This condition, Erythroblastosis fetalis, is not the same thing as "blue baby" syndrome¹ (as stated previously in another writeup). It occurs when a mother with Rh- blood type and a Rh+ father have an Rh+ baby. The mother's blood develops antibodies against the Rh+ blood, which attack the fetus' red blood cells. In severe cases, the resulting anemia can cause fetal death.
Otherwise, affected infants will emerge into the world pale and anemic. Other symptoms may include edema (swollen tissues), difficulty in breathing, seizures, and poor reflexes and a general lack of movement.
TheLordScribe is correct regarding the need for immediate transfusion. TheLordScribe is also correct regarding the nature of the phenomenon regarding Rh factors and the second (and subsequent) Rh+ babies. ABO incompatabilities can mitigate or increase the risk, depending on how they interact. Note that Erythroblastosis fetalis can take place even with the mother's first Rh+ baby if the mother was previously exposed to Rh+ blood through transfusion.
The risk can be successfully mitigated by anti-Rh gamma globulin treatments during the 28th week of pregnancy, or by injection of human immune globulin within 72 hours after delivery of the first baby.

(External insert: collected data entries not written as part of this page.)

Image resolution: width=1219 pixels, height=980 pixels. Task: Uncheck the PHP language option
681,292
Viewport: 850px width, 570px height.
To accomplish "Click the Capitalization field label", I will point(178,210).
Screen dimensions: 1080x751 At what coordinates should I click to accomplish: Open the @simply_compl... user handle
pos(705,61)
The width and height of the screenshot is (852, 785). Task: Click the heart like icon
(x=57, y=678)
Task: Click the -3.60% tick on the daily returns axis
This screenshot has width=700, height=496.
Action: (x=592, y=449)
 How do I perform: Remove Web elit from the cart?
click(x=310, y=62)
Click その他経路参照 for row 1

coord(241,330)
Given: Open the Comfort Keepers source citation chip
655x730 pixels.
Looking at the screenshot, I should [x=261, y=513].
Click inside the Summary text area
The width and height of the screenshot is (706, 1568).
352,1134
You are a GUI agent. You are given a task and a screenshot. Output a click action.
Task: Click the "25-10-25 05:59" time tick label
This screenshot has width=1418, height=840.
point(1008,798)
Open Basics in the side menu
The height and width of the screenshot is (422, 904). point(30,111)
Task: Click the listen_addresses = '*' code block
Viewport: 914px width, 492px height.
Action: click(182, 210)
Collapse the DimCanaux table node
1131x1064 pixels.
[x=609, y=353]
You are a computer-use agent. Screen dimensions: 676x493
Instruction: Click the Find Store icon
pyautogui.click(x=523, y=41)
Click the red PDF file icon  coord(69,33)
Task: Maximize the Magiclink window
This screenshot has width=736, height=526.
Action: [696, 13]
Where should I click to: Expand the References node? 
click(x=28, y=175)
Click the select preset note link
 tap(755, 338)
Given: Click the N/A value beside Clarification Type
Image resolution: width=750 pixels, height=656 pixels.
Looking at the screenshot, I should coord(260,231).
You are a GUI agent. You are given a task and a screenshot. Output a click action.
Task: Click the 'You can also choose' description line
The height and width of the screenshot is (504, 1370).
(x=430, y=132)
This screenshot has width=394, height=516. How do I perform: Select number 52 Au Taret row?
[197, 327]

Sources: Extensive research after discovering my girlfriend is Rh- ... I'm Rh+ ... Who cares what her blood type is? I do.
1. Methemoglobinemia, or "blue baby" syndrome, results from exposure to nitrate, usually in drinking water. The high pH levels in a baby's digestive system converts the nitrate to nitrite, which inhibit's the red blood cells' ability to carry oxygen. This results in cyanosis and the characteristic blue coloration.